Marie-Christine Nibagwire widmet ihr Leben der Versöhnung
Die Menschen in Ruanda
mussten 1994 den grössten Genozid der jüngeren Geschichte erleben. Eine Million
Menschen wurden ermordet, zwei
Millionen konnten in benachbarte Länder fliehen. Gezielte Todeslisten, Massaker
und Gewalt brachten unbeschreibliches Leid über praktisch jede Familie.
Trotzdem ist auch in Ruanda Vergebung möglich. Das lehrt uns Marie-Christine
Nibagwire, die ihr Leben nach der Flucht aus ihrer Heimat der Versöhnung
gewidmet hat.
Marie-Christine Nibagwire
Marie-Christine Nibagwire ist heute ordinierte Pastorin
der anglikanischen Kirche und leitet die von ihr 2001 gegründete NGO «Safe Refuge
Rwanda». Sie lebt in London und bereist die Welt, um von Kriegen Betroffene zu
beraten. Dazu arbeitet Marie-Christine Nibagwire mit Kirchen, Flüchtlingsorganisationen, globalen Netzwerken, Universitäten und Schulen
zusammen. Ihre Botschaft: Liebe bringt Heilung, Heilung bringt Vergebung,
Vergebung bringt Frieden.
Flucht
mit der Tochter nach Kenia
Ohne Gepäck
und ohne Dokumente musste sie 1994 überstürzt aus ihrer Heimat Ruanda fliehen: Die
Massaker hatten begonnen, viele ihrer Familienmitglieder waren umgekommen. Das
für sie Wichtigste konnte sie aber retten: ihre zweijährige Tochter. Auf ihrer Flucht
durch das zerrissene Land, durch den Kongo und Tansania bis Kenia überlebten
die beiden Gewalt und fanden schliesslich Hilfe beim Internationalen Roten
Kreuz.
Marie-Christine
Nibagwire wurde in der Folge aufgrund ihrer beruflichen Vorkenntnisse beim
Roten Kreuz angestellt, obgleich sie keine Papiere vorweisen konnte. Sie arbeitete
dort vier Jahre und half mit, Familien zusammenzuführen. Alles, was sie gesucht
habe, sagt sie heute, sei Frieden gewesen. Sie habe aber immer gewusst, dass
ihre Sehnsucht nach Frieden in Afrika nicht gestillt werden könne. Weil
Verwandte in Kanada lebten, machte sie sich zusammen mit ihrer Tochter auf den
Weg dorthin. Sie liess sich für viel Geld Dokumente ausstellen, die sich bei
der Zwischenlandung in London Heathrow als gefälscht erwiesen. So musste sie in
London bleiben, wo sie 1998 Asyl erhielt.
Arbeit unter
Flüchtlingen
Arbeit fand
sie dann beim Zugunternehmen Eurostar, das seine Züge zwischen Paris, Brüssel
und London verkehren lässt – zwischen Orten also, in denen viele afrikanische
Flüchtlinge stranden. Schliesslich gab sie diese Arbeit auf und gründete «Safe
Refuge Rwanda». Seither widmet sie sich den Flüchtlingen in afrikanischen und
europäischen Lagern.
Insbesondere
Frauen und alleinerziehende Eltern mit psychischen Problemen und Traumata will
Marie-Christine Nibagwire dabei unterstützen, mit ihrem Leben wieder zurechtzukommen.

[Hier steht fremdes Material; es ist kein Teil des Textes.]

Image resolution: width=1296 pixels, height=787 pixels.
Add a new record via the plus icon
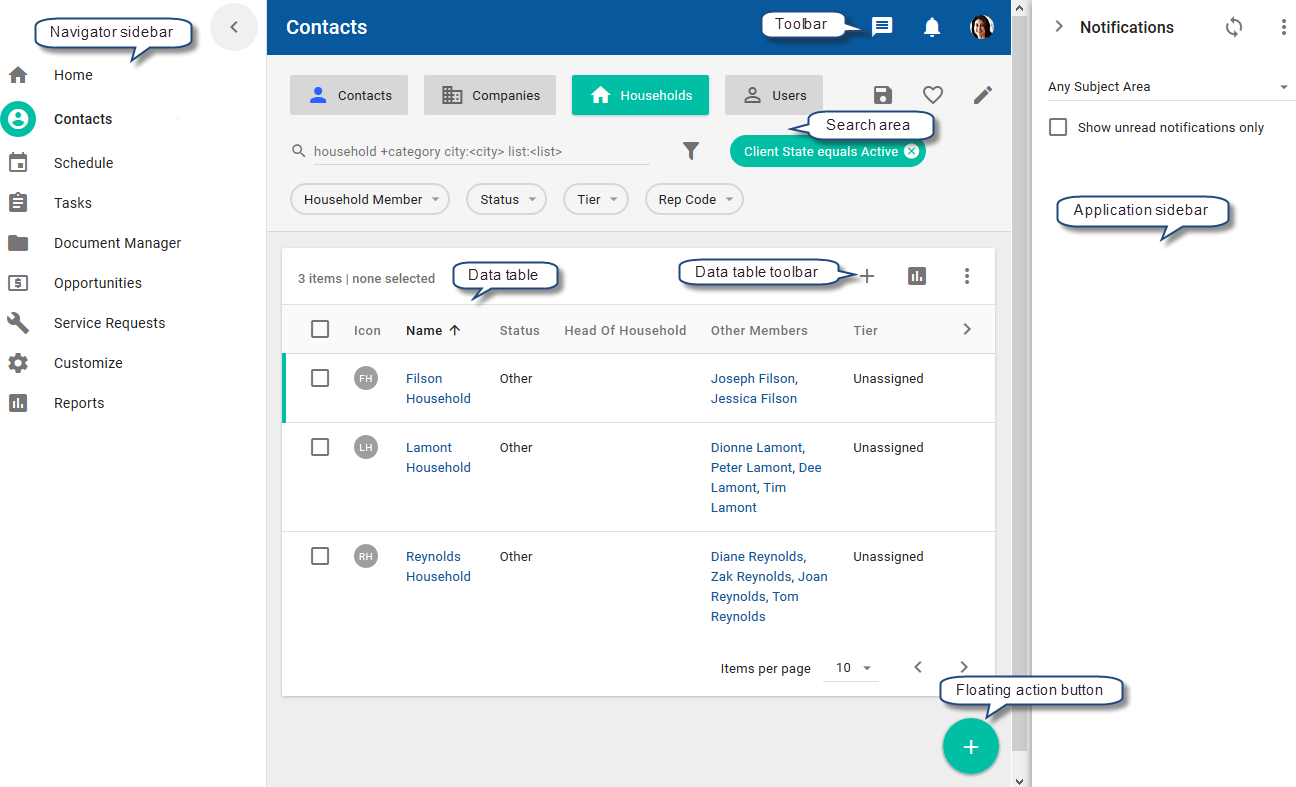(x=866, y=275)
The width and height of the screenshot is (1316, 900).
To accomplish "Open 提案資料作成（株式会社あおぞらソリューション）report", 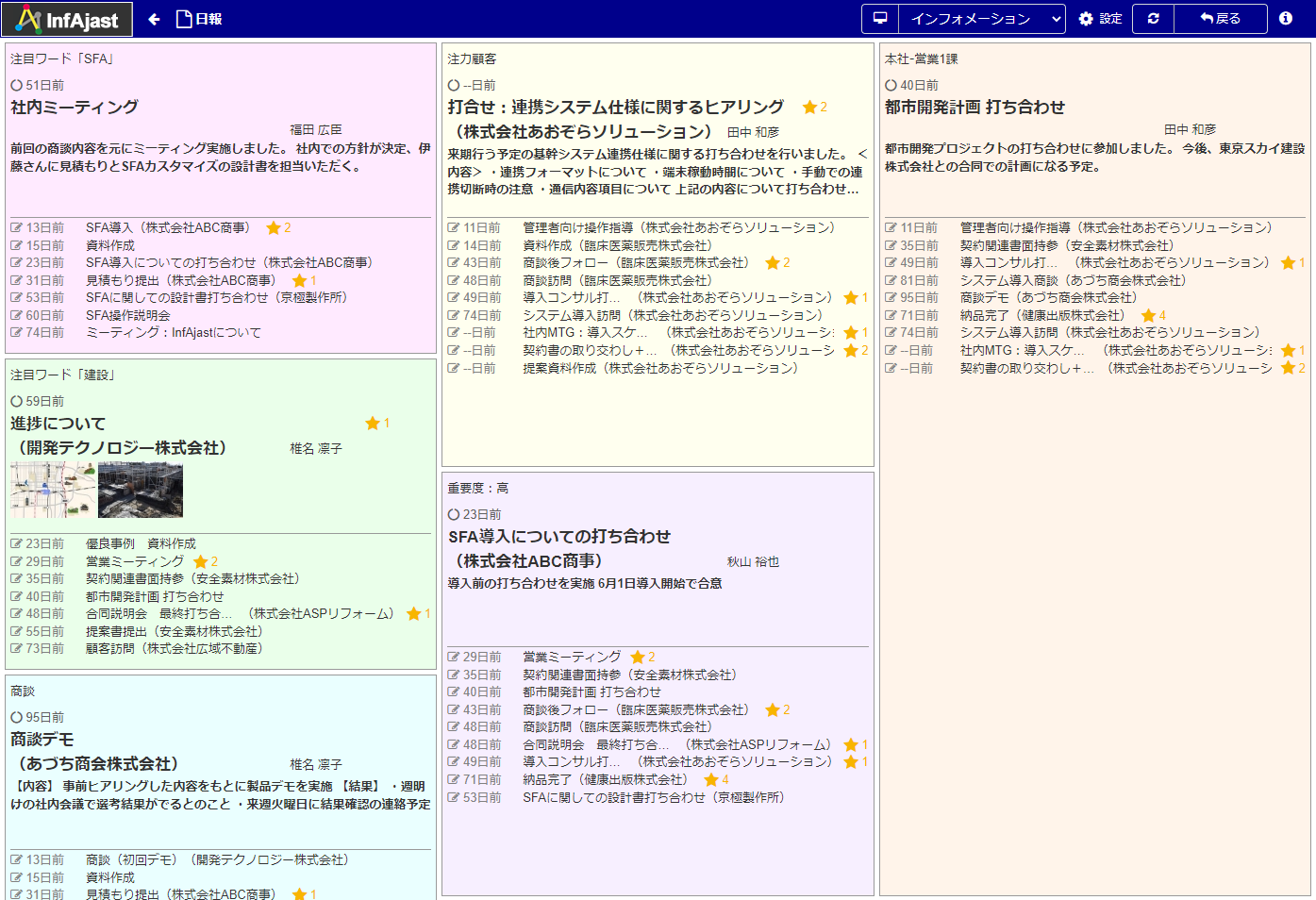I will click(x=660, y=369).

Viele Frauen wurden vergewaltigt, manche haben ihre Ehemänner und Kinder
verloren. Eine Frau aus Ruanda wird aber nicht über das, was ihr angetan wurde,
sprechen. Es ist nicht Teil ihrer Kultur, solche Gespräche zu führen. Ihr helfen
allein menschlicher Kontakt und Mitgefühl. Auf der Flucht könne niemand das
Geschehene verarbeiten. Erst in der vermeintlichen Sicherheit komme die Zeit
der Auseinandersetzung mit den eigenen Traumata, mit im sexuellen Missbrauch
gezeugten Kindern und auch mit dem Kulturschock.
Was ist
Versöhnung?
Laut
Marie-Christine Nibagwire spielen Glaubensgemeinschaften eine wichtige Rolle
bei der Integration von Flüchtlingen in die Gesellschaft. Sie hat beobachtet,
dass christliche Gemeinschaften Flüchtlinge schneller und besser integrieren
können als andere Institutionen. Und betont: «Versöhnung – der einzige Ort, an
dem ich sie wirklich finde, ist die Kirche.» Gott heile Menschen. Dadurch sei Versöhnung
erst möglich.
Sie selbst
habe nach ihrer Flucht viele tiefe Wunden gehabt. Ein Pfarrer habe ihr damals in den Worten Jesu gesagt: «Vergib
ihnen, denn sie wissen nicht, was sie tun.» Das habe sie frei gemacht. «Ich
lernte, dass man seine Feinde lieben lernen muss. Wir müssen beten, dass er uns
die Augen öffnet, damit wir das tun, was Christus tat.» Liebe sei der Schlüssel.
Daraus entstehe Heilung, Vergebung und Friede.
«Du kannst keinen Frieden stiften ohne Liebe»
«Wir sollten
verstehen, dass auch Terroristen meinen, etwas Gutes zu tun, und wir sollten
versuchen, dem Täter mit Liebe zu begegnen, ihn als 'Opfer des Feindes' zu
sehen.» Nach allem, was sie gelernt habe, sei heute ihr erster Gedanke: «Was
hat der Täter nötig, dass er das tut? Wie kann ich ihm helfen?»
Wenn
Marie-Christine Nibagwire ihre Geschichte erzählt, fragen junge Menschen oft,
was sie tun können. Wie kann der Friede zu einem Lebensstil werden? Ihre
Antwort lautet: «Liebe. Du kannst keinen Frieden stiften ohne Liebe.»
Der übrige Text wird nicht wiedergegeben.